Several days ago, oil spiked when headlines hit that Saudi Arabia’s oil minister Ali al-Naimi said he was “optimistic” about the future of the price of oil. The spike was confusing because what Saudi Arabia also said, but got no air time, is that the current excess oil production would persist indefinitely, and assure that the scariest chart for oil bulls, namely crude oil inventories in the US …
… would continue to be the only thing in the US economy that has achieved “escape velocity.”
Actually, we take that back: Saudi did not say it would keep production flat – what it did say is that it is boosting its output even higher in what is now a clear confrontation with the US “marginal producer”, namely the shale patch, which so far has survived thanks to cheap funding from naive bondholders who are willing to fund US shale on hopes that an oil rebound is imminent, and increasing consolidation in the space which will cut overhead thus bringing the breakeven cost of production lower.

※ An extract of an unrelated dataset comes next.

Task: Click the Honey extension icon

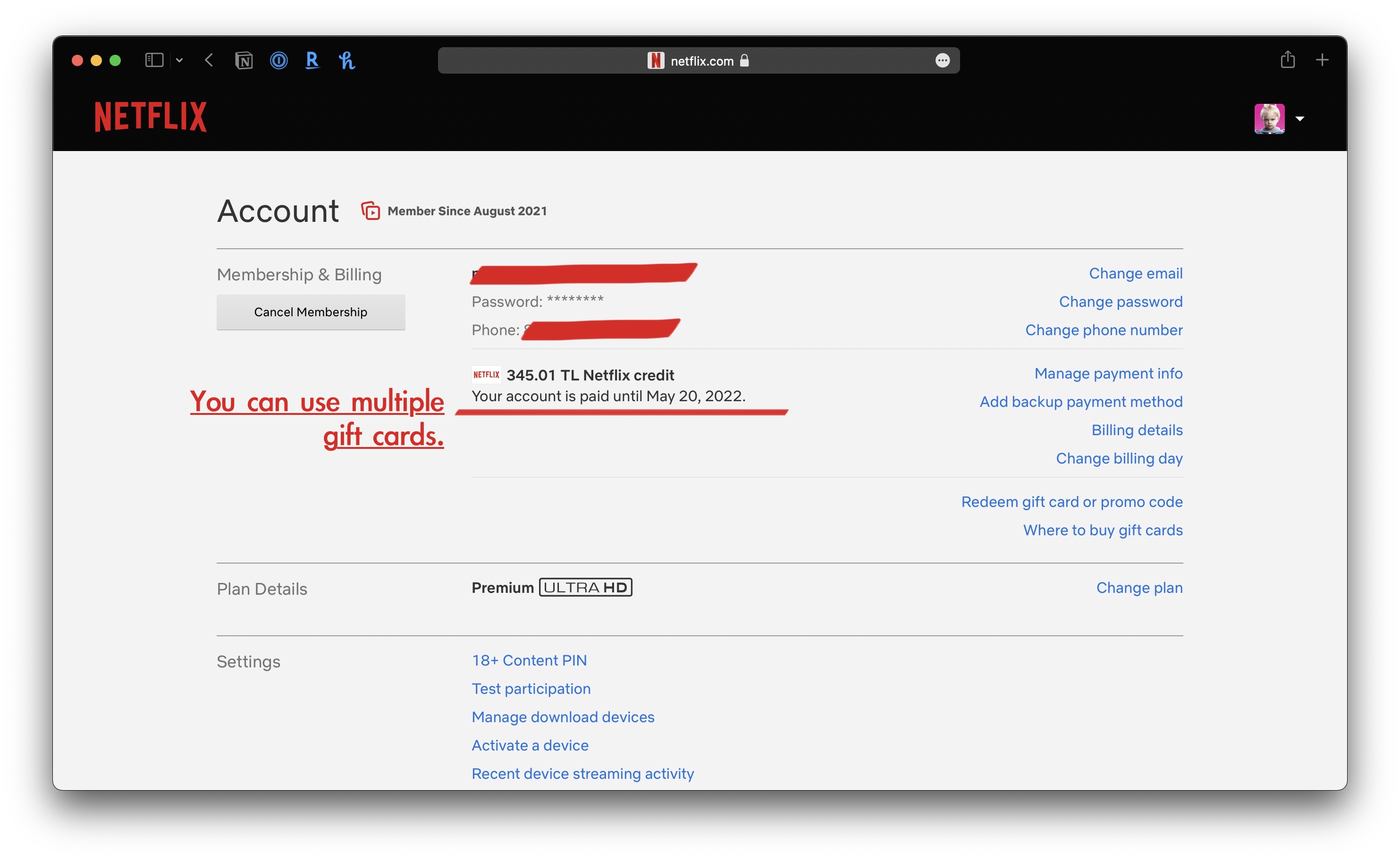Action: coord(346,60)
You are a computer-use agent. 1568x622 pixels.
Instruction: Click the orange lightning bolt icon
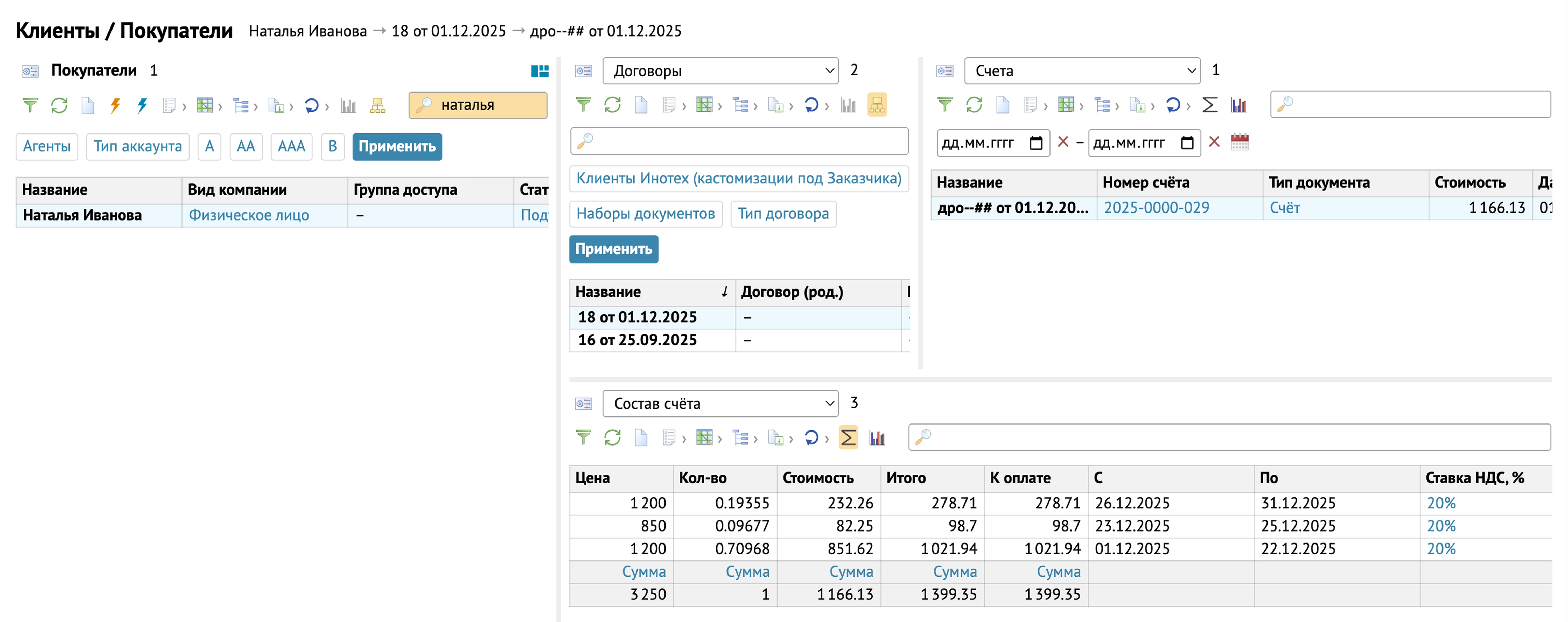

As Globe and Mail reported, instead of leaving its own production flat in an attempt to stabilize oil prices and hit its “optimistic” outlook sooner rather than never, Saudi Arabia would boost production quite sharply to claw back market share. Specifically al-Naimi, revealed that the kingdom’s oil production in March was 10.3-million barrels a day – a record high. “Saudi Arabia is going for it,” Olivier Jakob of the Swiss energy consultancy PetroMatrix said on Wednesday as Brent crude fell by about 1.3 per cent.
So what is Saudi Arabia’s reasoning to “make up in volume what it loses in price”? Here is G&M’s attept at explanation:
Why is Saudi Arabia opening the spigot? There is no doubt that country’s own domestic demand is rising, thanks to heavy investment in new refineries, requiring more production. But it also appears that Saudi Arabia is making renewed push for market share for fear that a gusher of Iranian oil will soon hit the export markets as the Iranian embargo is ratcheted back. “They will not want to abandon any market share to Iran,” Mr. Jakob said.
The problem for oil producers and investor is that the Saudis are not acting in isolation. In March, both Iraq and Libya managed to boost production in spite of the violence and chaos in those countries. As a result, OPEC production in March was about 31.5-million barrels a day, an increase of 1.2-million barrels over February and 2-million barrels over March, 2014. The March figure is well above the second-quarter estimate put out by the International Energy Agency.
At the same time, U.S. production is surging, creating burgeoning stockpiles of oil. The combination of rising U.S. production and rising Saudi production can only be bearish for oil prices. The prospect of oil testing its January low should not be ruled out, especially if Iran is given the green light to ramp up exports.
The good news for oil investors is that low prices could well trigger a repeat of the consolidation round seen in the late 1990s, which was another period of extremely low prices. In that era, the biggies – BP, Chevron and Exxon – all did monster deals that significantly boosted their global clout. The trick, of course, is to pick the right company. The premium paid on BG’s share was 50 per cent over BG’s closing prices on Tuesday.
All of which probably “explains” why oil was, until a few days ago, at the highest level seen so far in 2015.